Zonder welk medium zou u absoluut niet kunnen?

“Het internet. Ik ben een grote fan van lezersreacties, van ‘burgerparticipatie’. Ongezouten, wrang en soms choquerend, maar ik lees ze graag.”

Gebruikt u sociale media zoals Twitter, Facebook en MySpace?

“Enkel Facebook. Ik onderschrijf het gegeven van de kleine dorpsgemeenschap in de grote wereld. Het stilt mijn voyeurisme.”

Wie bewondert u in de media?

“Al heb ik een job waarin je niemand mag bewonderen: Koen Meulenaere. Hij verdient een klein standbeeldje, strategisch geplaatst, waar politici over struikelen.”

Hebt u een ambitie die u nog wil verwezenlijken voor uw pensioen?

“Een satirisch blad oprichten. Als je een land als België probeert te bevatten zonder satire, ben je slecht bezig.”

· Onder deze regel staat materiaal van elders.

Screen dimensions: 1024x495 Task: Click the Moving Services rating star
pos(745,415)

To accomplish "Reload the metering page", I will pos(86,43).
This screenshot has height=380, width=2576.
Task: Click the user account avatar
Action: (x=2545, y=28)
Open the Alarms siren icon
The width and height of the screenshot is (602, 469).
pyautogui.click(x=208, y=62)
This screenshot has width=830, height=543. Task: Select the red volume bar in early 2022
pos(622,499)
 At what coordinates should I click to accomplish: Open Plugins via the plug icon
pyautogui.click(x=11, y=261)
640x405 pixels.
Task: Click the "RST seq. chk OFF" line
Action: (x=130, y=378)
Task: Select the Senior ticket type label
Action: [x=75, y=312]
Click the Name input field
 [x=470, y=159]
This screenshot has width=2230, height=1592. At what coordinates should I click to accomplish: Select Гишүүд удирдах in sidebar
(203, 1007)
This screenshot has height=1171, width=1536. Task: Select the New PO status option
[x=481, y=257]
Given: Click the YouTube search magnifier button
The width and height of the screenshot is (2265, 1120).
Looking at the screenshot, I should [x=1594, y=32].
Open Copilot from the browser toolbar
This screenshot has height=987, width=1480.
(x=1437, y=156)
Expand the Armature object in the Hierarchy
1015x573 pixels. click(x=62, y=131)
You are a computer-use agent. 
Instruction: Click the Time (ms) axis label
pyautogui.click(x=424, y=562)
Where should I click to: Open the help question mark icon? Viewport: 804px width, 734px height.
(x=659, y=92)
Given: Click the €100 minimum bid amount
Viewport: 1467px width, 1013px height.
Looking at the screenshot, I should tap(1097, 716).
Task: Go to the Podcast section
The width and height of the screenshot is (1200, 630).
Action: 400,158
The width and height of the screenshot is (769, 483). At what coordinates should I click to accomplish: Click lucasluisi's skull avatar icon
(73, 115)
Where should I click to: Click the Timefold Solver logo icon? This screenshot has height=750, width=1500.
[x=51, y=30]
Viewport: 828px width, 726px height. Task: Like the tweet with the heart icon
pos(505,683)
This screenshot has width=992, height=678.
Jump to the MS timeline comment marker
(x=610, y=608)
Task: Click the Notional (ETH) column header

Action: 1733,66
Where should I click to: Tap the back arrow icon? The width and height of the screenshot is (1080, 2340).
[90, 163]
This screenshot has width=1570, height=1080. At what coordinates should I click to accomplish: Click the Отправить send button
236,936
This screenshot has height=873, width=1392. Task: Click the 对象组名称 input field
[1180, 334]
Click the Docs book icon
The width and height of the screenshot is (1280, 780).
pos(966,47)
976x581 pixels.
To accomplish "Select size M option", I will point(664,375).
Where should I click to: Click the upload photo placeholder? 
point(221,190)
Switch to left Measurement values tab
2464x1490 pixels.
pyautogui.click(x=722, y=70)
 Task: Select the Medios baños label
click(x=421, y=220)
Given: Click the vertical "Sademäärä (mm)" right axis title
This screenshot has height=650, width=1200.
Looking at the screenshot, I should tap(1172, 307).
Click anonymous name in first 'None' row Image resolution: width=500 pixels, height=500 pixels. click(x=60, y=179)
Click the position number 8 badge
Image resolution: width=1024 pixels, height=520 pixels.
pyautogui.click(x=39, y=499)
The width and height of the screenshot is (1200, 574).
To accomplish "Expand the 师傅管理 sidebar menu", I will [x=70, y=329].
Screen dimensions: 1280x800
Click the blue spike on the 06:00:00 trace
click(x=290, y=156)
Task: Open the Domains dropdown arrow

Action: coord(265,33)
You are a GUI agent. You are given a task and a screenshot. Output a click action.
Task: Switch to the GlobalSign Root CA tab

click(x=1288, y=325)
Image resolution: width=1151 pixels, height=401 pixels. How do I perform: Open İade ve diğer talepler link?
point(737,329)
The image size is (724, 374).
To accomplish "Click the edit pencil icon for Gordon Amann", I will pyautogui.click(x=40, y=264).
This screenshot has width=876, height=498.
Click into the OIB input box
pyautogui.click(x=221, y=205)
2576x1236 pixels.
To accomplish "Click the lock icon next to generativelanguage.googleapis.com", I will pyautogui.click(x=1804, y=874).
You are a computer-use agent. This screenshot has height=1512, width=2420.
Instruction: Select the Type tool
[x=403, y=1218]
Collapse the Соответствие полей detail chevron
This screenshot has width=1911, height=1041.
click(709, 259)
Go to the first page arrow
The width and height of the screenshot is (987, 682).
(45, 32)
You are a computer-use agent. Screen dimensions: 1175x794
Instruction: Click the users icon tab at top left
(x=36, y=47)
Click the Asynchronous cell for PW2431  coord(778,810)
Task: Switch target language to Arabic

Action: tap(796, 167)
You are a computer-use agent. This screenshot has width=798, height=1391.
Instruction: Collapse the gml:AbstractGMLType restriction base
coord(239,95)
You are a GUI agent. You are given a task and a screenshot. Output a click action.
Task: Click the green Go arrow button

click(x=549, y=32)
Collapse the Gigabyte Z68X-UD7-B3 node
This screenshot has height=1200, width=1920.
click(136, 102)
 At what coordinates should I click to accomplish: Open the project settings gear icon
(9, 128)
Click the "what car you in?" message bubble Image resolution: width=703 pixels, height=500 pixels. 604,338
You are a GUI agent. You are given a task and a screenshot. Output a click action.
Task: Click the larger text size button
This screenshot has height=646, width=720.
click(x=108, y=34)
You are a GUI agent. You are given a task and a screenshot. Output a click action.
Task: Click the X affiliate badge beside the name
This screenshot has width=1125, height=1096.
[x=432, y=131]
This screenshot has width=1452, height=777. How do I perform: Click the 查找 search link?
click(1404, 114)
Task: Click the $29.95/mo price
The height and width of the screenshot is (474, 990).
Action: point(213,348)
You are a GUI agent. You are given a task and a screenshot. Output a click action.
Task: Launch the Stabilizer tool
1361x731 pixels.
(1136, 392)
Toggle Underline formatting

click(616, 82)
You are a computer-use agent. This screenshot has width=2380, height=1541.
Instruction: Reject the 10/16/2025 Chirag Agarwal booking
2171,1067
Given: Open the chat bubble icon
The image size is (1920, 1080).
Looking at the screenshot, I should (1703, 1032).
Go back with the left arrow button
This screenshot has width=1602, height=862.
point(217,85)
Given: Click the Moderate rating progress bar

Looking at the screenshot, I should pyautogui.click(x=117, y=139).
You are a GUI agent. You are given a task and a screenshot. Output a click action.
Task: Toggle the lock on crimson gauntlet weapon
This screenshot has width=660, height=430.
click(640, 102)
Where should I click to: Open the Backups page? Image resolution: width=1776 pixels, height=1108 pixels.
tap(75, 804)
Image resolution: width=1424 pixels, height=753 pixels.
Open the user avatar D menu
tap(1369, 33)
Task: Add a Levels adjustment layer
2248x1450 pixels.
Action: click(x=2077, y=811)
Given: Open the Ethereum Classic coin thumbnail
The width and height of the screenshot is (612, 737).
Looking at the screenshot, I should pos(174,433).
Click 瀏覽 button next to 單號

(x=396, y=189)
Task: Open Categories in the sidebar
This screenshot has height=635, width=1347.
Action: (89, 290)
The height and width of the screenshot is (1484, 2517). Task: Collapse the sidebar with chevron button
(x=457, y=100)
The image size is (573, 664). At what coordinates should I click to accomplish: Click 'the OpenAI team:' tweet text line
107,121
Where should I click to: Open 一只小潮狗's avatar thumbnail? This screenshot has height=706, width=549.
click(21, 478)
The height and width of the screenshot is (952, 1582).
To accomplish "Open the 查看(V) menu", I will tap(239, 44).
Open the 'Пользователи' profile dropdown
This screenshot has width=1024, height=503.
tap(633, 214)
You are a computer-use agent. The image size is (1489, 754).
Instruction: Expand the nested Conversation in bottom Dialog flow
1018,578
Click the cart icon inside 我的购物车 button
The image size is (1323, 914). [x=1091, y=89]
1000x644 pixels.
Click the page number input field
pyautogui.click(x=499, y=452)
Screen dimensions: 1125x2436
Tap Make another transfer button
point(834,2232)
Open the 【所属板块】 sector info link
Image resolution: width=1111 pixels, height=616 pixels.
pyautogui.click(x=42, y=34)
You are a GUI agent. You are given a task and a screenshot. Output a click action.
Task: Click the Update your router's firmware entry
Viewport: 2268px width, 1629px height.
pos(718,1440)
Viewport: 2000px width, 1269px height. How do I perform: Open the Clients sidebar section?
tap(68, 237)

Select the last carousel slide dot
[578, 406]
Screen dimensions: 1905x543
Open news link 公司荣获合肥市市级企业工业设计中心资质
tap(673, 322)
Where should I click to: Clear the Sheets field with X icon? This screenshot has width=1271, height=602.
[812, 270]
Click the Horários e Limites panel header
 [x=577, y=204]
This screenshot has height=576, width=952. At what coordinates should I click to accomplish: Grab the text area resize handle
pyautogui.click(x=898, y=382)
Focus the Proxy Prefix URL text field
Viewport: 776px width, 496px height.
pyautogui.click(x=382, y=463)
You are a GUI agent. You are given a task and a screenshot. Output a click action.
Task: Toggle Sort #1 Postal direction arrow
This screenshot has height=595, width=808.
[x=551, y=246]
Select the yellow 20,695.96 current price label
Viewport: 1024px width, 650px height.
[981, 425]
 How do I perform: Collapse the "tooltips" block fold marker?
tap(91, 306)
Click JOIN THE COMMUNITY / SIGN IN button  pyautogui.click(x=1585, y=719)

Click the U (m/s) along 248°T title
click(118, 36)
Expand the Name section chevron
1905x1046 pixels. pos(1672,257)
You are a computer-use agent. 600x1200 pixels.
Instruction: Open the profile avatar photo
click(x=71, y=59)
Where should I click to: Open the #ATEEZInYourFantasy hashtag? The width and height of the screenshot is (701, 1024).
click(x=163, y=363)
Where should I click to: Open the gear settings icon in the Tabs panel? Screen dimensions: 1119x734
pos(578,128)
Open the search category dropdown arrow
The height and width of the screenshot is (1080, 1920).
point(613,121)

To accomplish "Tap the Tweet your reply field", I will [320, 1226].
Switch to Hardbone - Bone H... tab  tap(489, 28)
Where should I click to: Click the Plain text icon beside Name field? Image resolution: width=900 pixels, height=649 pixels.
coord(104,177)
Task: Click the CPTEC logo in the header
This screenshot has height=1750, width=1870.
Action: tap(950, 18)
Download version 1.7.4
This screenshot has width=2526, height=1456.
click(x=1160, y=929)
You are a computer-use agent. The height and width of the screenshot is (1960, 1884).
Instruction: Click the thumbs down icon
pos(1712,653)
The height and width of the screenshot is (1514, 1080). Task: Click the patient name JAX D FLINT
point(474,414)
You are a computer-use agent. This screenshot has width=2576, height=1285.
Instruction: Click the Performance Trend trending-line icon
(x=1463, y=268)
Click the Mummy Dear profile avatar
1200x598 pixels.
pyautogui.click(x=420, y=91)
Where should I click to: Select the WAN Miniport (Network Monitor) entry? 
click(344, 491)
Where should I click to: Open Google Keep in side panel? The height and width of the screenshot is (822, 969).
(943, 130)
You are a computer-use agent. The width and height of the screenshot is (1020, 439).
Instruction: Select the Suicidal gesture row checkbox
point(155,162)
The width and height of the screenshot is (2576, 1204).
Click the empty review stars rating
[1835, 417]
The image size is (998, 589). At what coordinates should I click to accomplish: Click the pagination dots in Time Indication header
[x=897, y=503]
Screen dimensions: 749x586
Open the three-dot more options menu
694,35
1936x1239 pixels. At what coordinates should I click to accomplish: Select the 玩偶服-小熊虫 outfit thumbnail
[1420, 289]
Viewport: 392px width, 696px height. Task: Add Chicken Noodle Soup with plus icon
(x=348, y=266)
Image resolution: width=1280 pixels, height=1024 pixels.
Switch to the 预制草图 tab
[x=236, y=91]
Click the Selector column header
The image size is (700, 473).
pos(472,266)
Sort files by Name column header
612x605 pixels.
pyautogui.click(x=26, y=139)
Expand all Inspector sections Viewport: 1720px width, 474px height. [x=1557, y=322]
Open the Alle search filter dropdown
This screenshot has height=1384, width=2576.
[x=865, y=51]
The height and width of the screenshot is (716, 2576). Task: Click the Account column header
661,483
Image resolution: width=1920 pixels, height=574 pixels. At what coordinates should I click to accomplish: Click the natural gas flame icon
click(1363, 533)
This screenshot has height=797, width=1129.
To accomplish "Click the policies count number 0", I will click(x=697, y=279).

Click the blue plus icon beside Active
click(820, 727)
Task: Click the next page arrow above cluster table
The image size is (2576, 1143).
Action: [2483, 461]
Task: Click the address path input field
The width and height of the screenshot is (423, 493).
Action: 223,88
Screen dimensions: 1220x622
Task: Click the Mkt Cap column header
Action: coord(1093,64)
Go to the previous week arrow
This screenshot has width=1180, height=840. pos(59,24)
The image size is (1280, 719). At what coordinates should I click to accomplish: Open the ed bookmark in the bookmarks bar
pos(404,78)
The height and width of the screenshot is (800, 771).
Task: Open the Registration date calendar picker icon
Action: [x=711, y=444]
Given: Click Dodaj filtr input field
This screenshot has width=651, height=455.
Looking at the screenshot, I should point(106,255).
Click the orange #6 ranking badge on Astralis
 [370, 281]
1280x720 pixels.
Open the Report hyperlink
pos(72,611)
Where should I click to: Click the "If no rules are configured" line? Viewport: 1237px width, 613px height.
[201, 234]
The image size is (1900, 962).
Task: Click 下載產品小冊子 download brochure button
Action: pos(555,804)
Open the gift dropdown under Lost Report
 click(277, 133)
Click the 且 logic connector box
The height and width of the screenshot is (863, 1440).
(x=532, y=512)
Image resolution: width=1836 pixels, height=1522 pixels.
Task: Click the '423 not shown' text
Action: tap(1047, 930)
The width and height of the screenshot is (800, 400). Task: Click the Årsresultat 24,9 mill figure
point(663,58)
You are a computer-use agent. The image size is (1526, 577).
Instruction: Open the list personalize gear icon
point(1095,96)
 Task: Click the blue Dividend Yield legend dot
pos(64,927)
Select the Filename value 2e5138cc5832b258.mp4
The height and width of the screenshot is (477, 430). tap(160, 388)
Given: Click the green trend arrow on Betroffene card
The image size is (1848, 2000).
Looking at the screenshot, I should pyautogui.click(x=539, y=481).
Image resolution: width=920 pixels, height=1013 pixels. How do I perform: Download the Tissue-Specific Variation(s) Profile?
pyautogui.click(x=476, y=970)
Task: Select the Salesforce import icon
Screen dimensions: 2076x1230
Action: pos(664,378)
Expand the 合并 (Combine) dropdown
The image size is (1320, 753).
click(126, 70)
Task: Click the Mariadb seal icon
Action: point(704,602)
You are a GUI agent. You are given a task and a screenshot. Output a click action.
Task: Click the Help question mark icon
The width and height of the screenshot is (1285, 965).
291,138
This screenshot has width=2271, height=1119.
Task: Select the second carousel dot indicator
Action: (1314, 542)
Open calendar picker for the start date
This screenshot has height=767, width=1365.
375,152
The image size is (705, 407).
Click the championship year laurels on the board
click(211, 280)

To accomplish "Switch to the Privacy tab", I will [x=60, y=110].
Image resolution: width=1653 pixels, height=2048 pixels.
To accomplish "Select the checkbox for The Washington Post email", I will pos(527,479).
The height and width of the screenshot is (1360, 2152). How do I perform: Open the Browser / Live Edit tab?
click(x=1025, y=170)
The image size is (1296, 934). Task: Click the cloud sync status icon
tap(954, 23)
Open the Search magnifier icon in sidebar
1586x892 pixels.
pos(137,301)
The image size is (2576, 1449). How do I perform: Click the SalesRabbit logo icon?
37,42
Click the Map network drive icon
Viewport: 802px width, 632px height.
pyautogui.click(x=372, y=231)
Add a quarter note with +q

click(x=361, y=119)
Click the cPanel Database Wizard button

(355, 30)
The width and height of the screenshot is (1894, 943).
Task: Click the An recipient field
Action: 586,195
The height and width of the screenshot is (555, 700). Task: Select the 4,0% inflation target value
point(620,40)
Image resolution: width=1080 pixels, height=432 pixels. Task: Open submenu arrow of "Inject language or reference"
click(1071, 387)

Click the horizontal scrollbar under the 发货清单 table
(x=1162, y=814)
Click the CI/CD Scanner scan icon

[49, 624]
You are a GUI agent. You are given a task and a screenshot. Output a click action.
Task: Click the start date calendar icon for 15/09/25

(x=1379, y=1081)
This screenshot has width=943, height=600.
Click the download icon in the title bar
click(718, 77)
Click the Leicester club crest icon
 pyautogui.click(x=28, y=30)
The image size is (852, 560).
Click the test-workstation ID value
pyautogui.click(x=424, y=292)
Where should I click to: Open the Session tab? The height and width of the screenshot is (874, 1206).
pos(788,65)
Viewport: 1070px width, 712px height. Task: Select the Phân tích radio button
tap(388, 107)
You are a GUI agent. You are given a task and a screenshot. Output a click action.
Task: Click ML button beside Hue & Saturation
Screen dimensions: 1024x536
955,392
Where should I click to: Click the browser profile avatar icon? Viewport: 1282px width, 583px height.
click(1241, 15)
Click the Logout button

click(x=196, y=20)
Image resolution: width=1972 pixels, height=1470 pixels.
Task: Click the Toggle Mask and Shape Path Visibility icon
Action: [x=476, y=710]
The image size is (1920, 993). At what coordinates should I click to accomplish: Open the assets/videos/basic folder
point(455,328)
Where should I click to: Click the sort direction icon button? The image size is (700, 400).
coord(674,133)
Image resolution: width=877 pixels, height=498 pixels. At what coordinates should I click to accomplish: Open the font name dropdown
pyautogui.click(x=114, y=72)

Wat doet u in uw vrije tijd?

“Me te veel afvragen waar ze op het werk mee bezig zijn. Mijn zoon en mijn vrouw zijn mijn hobby.”16/10/1972: wordt geboren in Leuven.1990-’92: volgt kandidatuur geschiedenis in Antwerpen.1992: begint te studeren aan het Instituut voor Journalistiek, maar krijgt al snel een job aangeboden. Werkt de volgende jaren voor zowat alle Vlaamse kranten.1998-’99: werkt als freelancer voor P-magazine.2000: komt vast in dienst bij P-magazine en doorloopt er functies als algemeen journalist, politiek journalist, chef reportage, chef redactie en adjunct-hoofdredacteur.1/9/2009: wordt hoofdredacteur van P-magazine.